## YOUR TASK
Your task is to return, word for word, only the lines from the line with "You are a computer-use" through the close of the data. Exclude all pictures.

## THE INPUT
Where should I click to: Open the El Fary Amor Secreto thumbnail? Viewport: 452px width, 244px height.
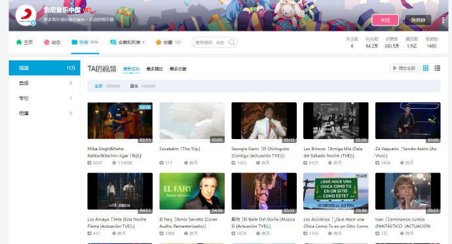[192, 191]
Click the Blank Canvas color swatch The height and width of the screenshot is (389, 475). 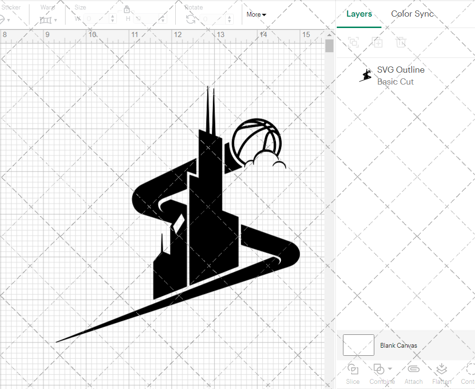coord(358,345)
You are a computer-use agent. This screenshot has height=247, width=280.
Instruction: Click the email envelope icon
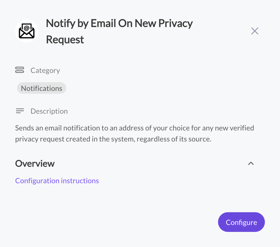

## TASK RESPONSE
You are a computer-use agent. This screenshot has height=247, width=280.
Instruction: Click the email envelope icon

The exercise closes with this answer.